▶ Extracted text:
Friday, April 5, 2013

Alternative Blogging


I found Novak's article to be pictured in my mind as a man attempting attempting to defend too much ground from too many attackers. There are points of self-defense, a rather lengthy defense of Defoe (a general one about his life, and another one of Robinson Crusoe), a brief but extremely kind defense of Ian Watt and his work. I think the hinge pin of his many defenses comes on page 249 when he states, "Although I have recently been accused of 'condescension' towards these writers, none was intended." And I don't think this door is going to stay up very long. On the surface, the use of the words 'these writers' produces at least a sense of dismissal of their abilities and the works produced by them.  As Novak progresses, he only seems to be digging himself a deeper whole, especially at the point where he professes that it is simply more difficult to teach Behn and Haywood than Defoe, as I am not sure where the objective metric for difficulty of classroom usage can be found and Novak certainly does not offer one. I would think, that for a man working in defense of himself, Defoe the author, and Watt the scholar, Novak might have put a little more care into his language so as not to be the exact thing he is writing in defense of. If, as Novak points out, a criterion for inclusion into the canon is level of influence, not only natively, but internationally, than it logically follows that the same mechanisms Novak points to in place in France to marginalize female authors (and uses as a defense of why a feminist argument on canonical inclusion works in French literature, and not in English) would also work against the import of feminine writing, therefore limiting the amount of influence they are likely to have regardless of skill/importance?
Switching to Max  Byrd's "Two or Three Things I Know About Setting," everything changed. My irritation from Novak was soothed by Byrd's nearly self-deprecating tone and tongue in cheek wordplay. Even more remarkable, on the second reading I noticed that Byrd structures this essay in the format that he espouses for what makes the setting in a work effective. In the 'Divide and Contrast' section he talks about how a novelist will use one part of the setting against the other one, is quite effectively (or obviously) duplicated by Byrd's use of both his scholarly career and his wayward diversion into fiction writing. After reading the section titled "Present Your Setting in Motion" I cycled back to note that he remarks on his change in career as the action of 'straying' and presents two opposing spaces with himself as a line moving between them.
To round out my three articles Michael Siedel left me a bit perplexed. Throughout I had much trouble attempting to identify his stance in relation to Watt, suggesting a fair amount of ambivalence about him. So I wonder how well an argument can be made while attempting to play on alternate sides of it. On the one hand Siedel wants to hold up Watt's work (albeit not as admiringly as Novak) as something like truth while attempting to point out flaws and missed opportunities in it.

▶ Extracted records:
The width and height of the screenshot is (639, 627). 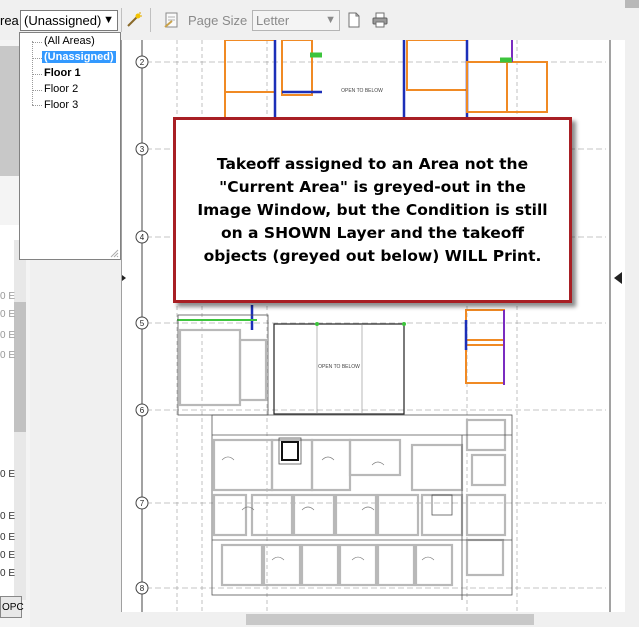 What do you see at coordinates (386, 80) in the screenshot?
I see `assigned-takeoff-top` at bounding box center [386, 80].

--

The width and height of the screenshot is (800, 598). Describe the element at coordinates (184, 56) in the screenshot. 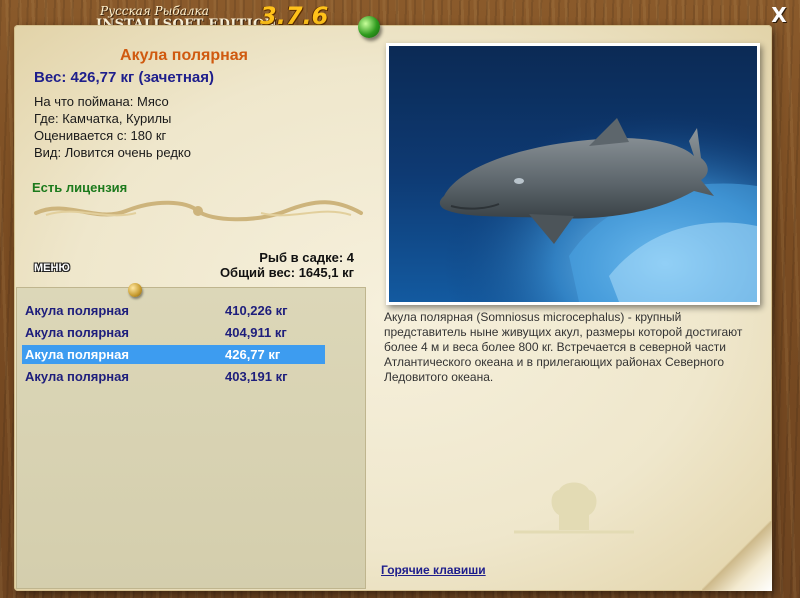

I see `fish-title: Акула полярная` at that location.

▶ Directive A: Reproduce the passage from the blog post above, starting at "To round out" and ending at "opportunities in it.".
▶ Directive B: List every person named in the blog post above, using the names as they appear there.

▶ Your response A:
To round out my three articles Michael Siedel left me a bit perplexed. Throughout I had much trouble attempting to identify his stance in relation to Watt, suggesting a fair amount of ambivalence about him. So I wonder how well an argument can be made while attempting to play on alternate sides of it. On the one hand Siedel wants to hold up Watt's work (albeit not as admiringly as Novak) as something like truth while attempting to point out flaws and missed opportunities in it.

▶ Your response B:
- Novak
- Defoe
- Ian Watt
- Behn
- Haywood
- Max Byrd
- Michael Siedel